== Page text ==
____

Housing Slowdown Sector Impact

Yesterday, we picked up Dan Gross’ challenge as to what other sectors the Housing slowdown was making its impact felt.

Our experiment in “Crowd-Sourcing” worked out well – you contributed scores of suggestions based on observed data, both public and private.

Here’s a list of your observed sector impacts as they relate to the Housing slowdown:

RV Sales: a lot of the people who were buying $100,000 RV’s were taking the money out of their house to do it. No longer

Thoroughbred horse auctions: have seen their gross and median prices decline in California, Maryland, Florida and Kentucky.

Convention Centers: As RV and Boat sales slow, the RE industry, the construction suppliers, and boating mfrs will have less need for the big convention spaces.

Lawnmower mfrs:  Toro said its Q1 sales
rose 29%, while Briggs & Stratton said the drop in sales was mainly
due to lower sales volumes of lawn and garden equipment and portable
generators, and lower unit shipments of engines. One explanation: As
homeowners get hit with ARM resets, they are dropping that lawn service
and doing it them selves.

Outdoor Power Equipment and the small-engine manufacturers: They are paradoxically doing fine, but probably for the same reasons.

Contractors: tradesman are much more available now, as they have experienced a slowdown in both construction AND remodeling projects.

Condo/Homeowners’ Associations:  Many condo owners could face special assessments, as some owners to walk away from loans they can’t afford. That presents a problem for deferred maintenance issues and unfunded reserves.

Furniture companies: all hurting. STLY, HOFT, FBN, ETH. They are getting the double whammy…lower sales and they can’t compete with overseas companies. (ETH did just say yesterday that they see signs of the consumer making a comeback)

State property and sales tax receipts: They are reported down in many states even as government stats say sales are strong. (I’m sure many states are now looking at the decrease in remittances to Mexico and Central America and adding up the taxes they SHOULD have collected from homebuilding labor).  Property taxes keep rising nearly everywhere, even as house prices are falling  Despite the housing downturn, the market value of millions of homes still exceeds their assessed value. According to the USA Today, all but five states limit how quickly property taxes can rise.

Building Materials: Lumber Wood Production, Bldg Materials Wholesale, Home Improvement Stores, Select metals (copper, aluminum)

Airlines: Over the past week, Southwest Air, JetBlue, Continental and UAL all said domestic bookings were weak. Expect this to eventually work its way to Travel related industries, like Cruise liners, rental cars, regional and domestic focused airlines, etc.

____

== Record set ==
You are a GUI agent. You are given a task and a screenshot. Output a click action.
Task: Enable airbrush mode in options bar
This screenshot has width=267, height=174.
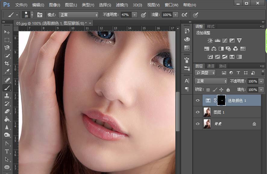tap(184, 15)
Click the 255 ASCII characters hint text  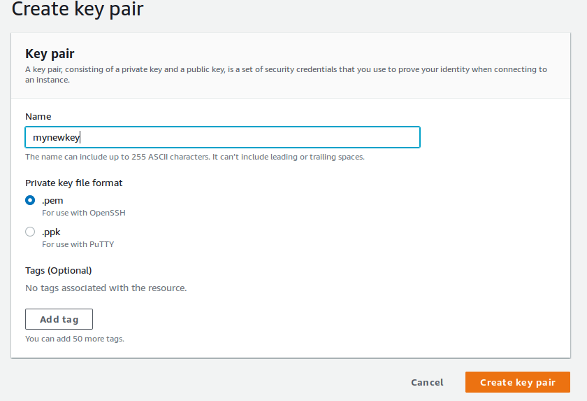pyautogui.click(x=195, y=157)
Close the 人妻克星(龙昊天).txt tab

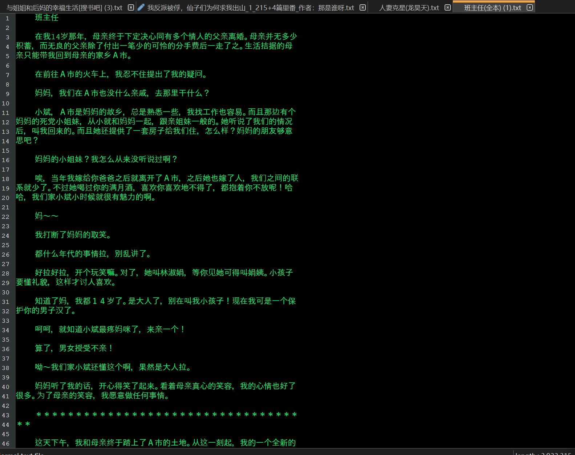448,8
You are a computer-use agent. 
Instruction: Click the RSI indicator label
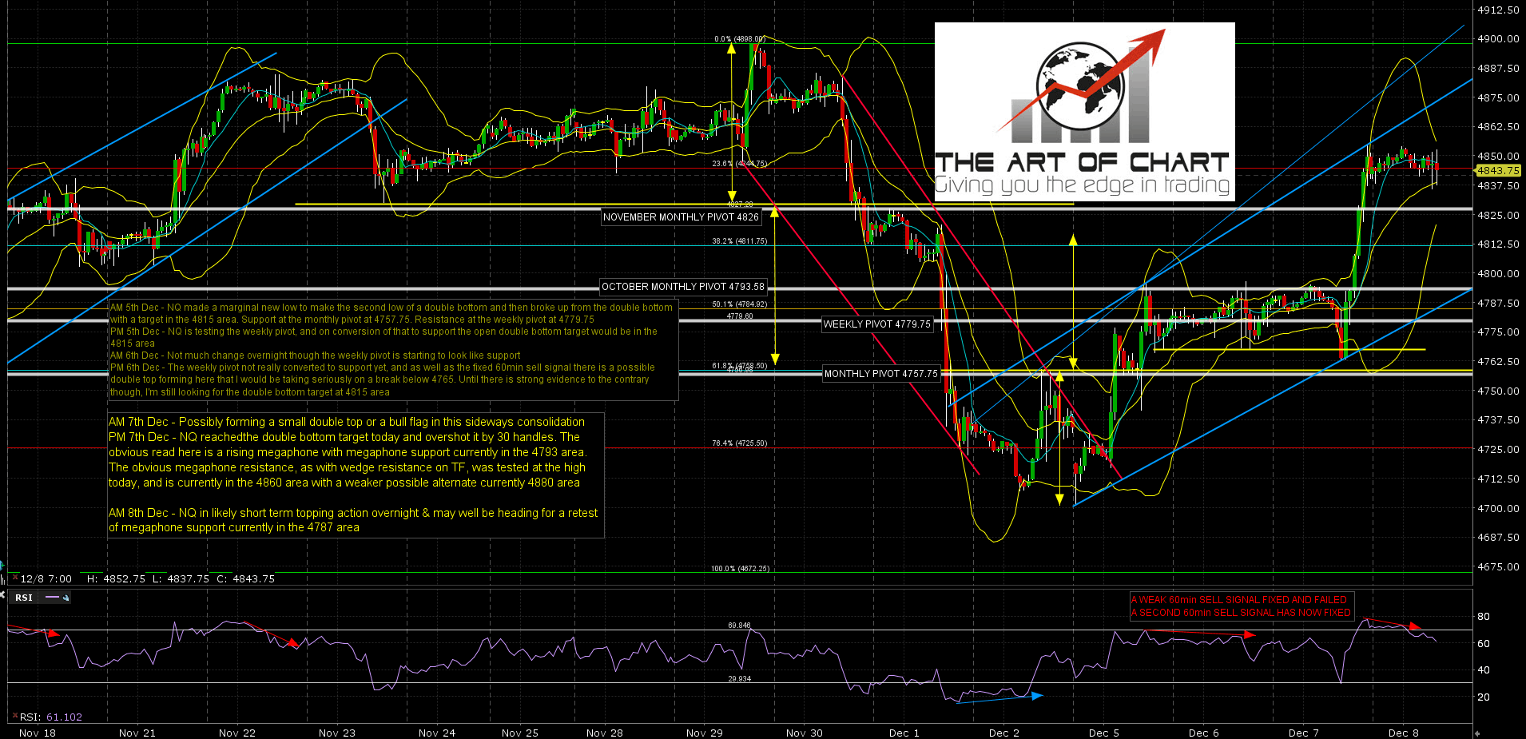pyautogui.click(x=24, y=598)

____

== Given exercise 1 ==
Answer these from the housing slowdown post, one line each:
(a) In which states have thoroughbred horse auctions seen gross and median prices decline?
(b) By what percentage did Toro say its Q1 sales rose?
(c) Which airlines said domestic bookings were weak over the past week?
== Given exercise 2 ==
Repeat word for word the part of the housing slowdown post that runs from "Contractors: tradesman are" to "and unfunded reserves.".

== Problem solution 1 ==
(a) California, Maryland, Florida and Kentucky.
(b) 29%.
(c) Southwest Air, JetBlue, Continental and UAL.

== Problem solution 2 ==
Contractors: tradesman are much more available now, as they have experienced a slowdown in both construction AND remodeling projects.

Condo/Homeowners’ Associations:  Many condo owners could face special assessments, as some owners to walk away from loans they can’t afford. That presents a problem for deferred maintenance issues and unfunded reserves.